= Charles Stewart (Northern Ireland politician) =

Barrister and politician in Northern Ireland

Charles Stewart QC (c. 1913 – 1985) was a barrister and independent politician in Northern Ireland.

== Career ==
Stewart was elected for the Queen's University of Belfast at the 1958 Northern Ireland general election.

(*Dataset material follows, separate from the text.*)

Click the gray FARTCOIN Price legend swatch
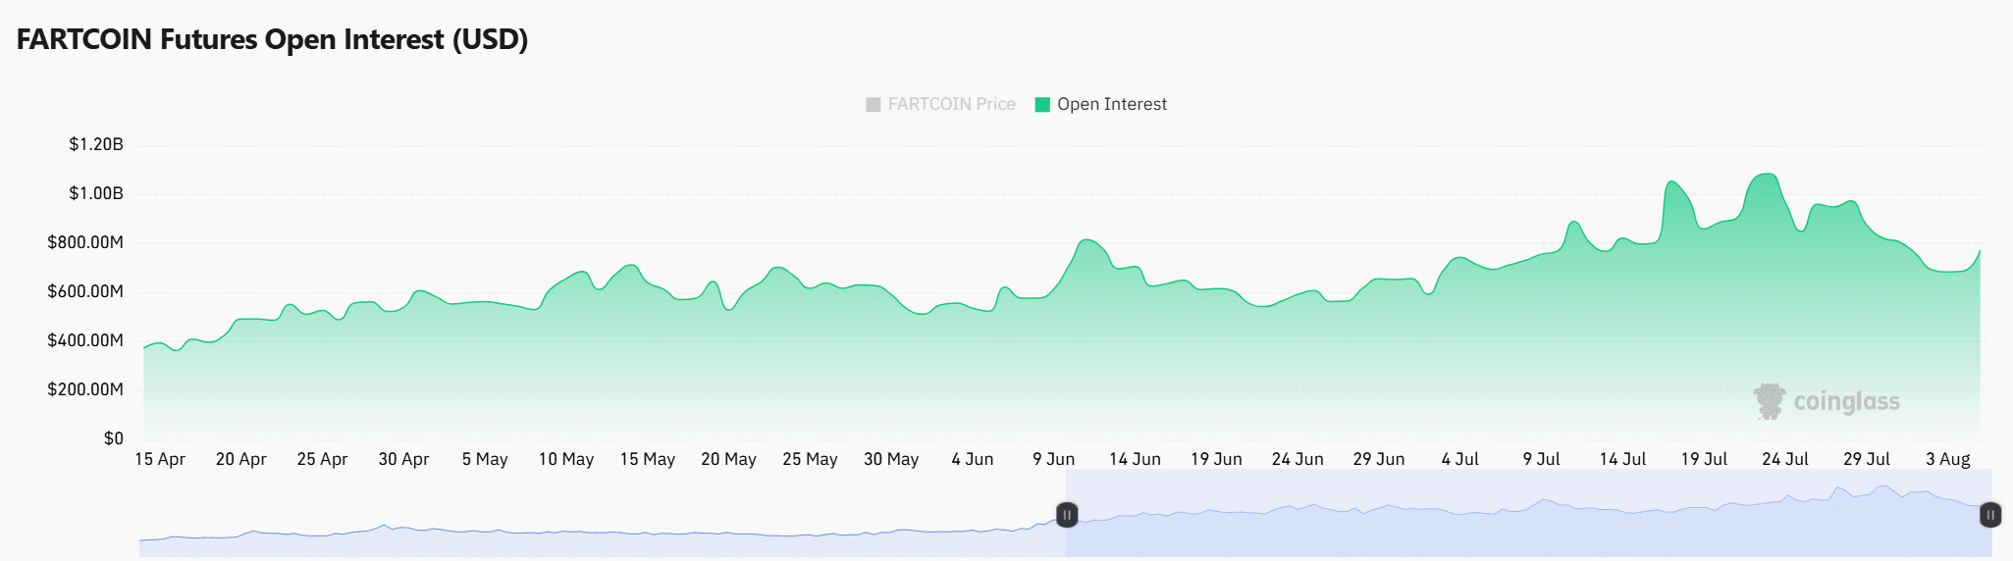click(x=873, y=104)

Independent politician Eileen M. Hickey, known for her Irish nationalist sympathies, had chosen not to contest the election.

Stewart retained his seat at the 1962 general election and was returned unopposed in 1965. He resigned in October 1966.

Following his resignation, Stewart was active as a magistrate into the 1970s and had been appointed Chief Justice of Cameroon in 1966 but quit his post in 1967.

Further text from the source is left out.